1Password Developer Tools
Nov. 5, 2024 (Updated: Nov. 11, 2024)1Password is a password manager, that in addition to normal management functions, has some nice features that are geared towards the development workflow. Two of the features that are worth calling out are SSH Agent, and the 1Password op CLI.
SSH Agent
One of these features is the ability to use 1Password as an SSH agent. This greatly simplfies management of SSH ssh keys. Not only does this work in macOS and Windows, it also integrates with commands run in Windows Subsystem for Linux (WSL). Follow these instructions for configuring the agent. I also have my agent settings as part of my dotfiles, so when I setup a new computer I do not need to remember the correct agent configuration settings.
In order for the SSH agent to recognize the keys, they need to be stored as a type of New SSH Key Existing SSH KeySSH Key.The SSH key category has some useful features like storing both the public and private key, as well as the fingerprint of the key. There are also features built in to export keys to the filesystem. Once the agent is setup, whenever a request for an SSH key matching the fingerprint occurs, a 1Password prompt will appear asking for your biometric information or password. This can be an operation like logging into a new server using ssh, or accessing a repository in Git. Existing keys can be imported into 1Password, or new ones can be generated from within the tool itself.
This prevents needing to have to ensure to copy private keys from workstation to workstation. Also this is useful when accessing Git from multiple workstations.

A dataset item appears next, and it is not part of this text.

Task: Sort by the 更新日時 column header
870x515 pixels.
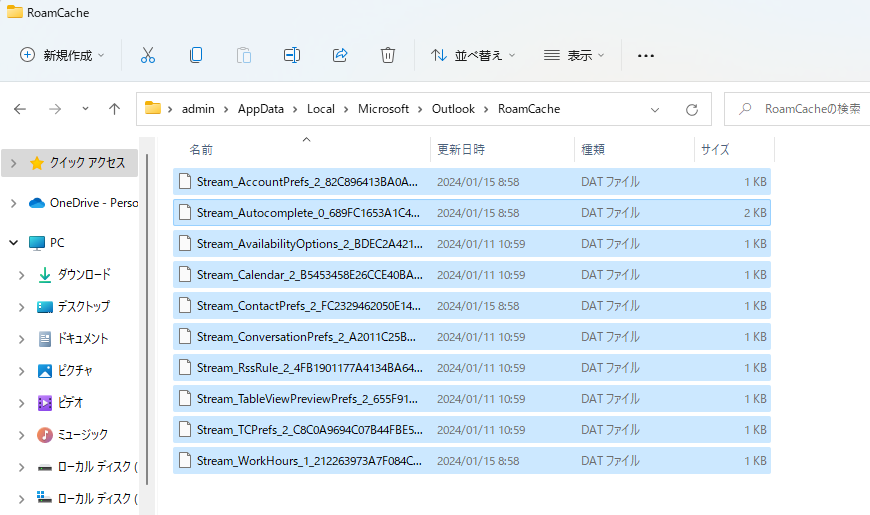Action: click(x=461, y=149)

There is no need to configure a new SSH key for each workstation.
OP CLI
The 1Password CLI, op, allows you to access your 1Password vaults from the command line. Depending on which operating system you are using, it may even integrate with the 1Password desktop application. One of the features I use the CLI most for, is to integrate within my dotfiles. I can inject vault references into my dotfiles and configuration scripts. Then went I apply the settings on my computer, I am prompted for a password on my 1Password desktop application, or if I am running within WSL, I am prompted for my password on the commandline itself. If I am using the biometric features, I can use my fingerprint, or face to login.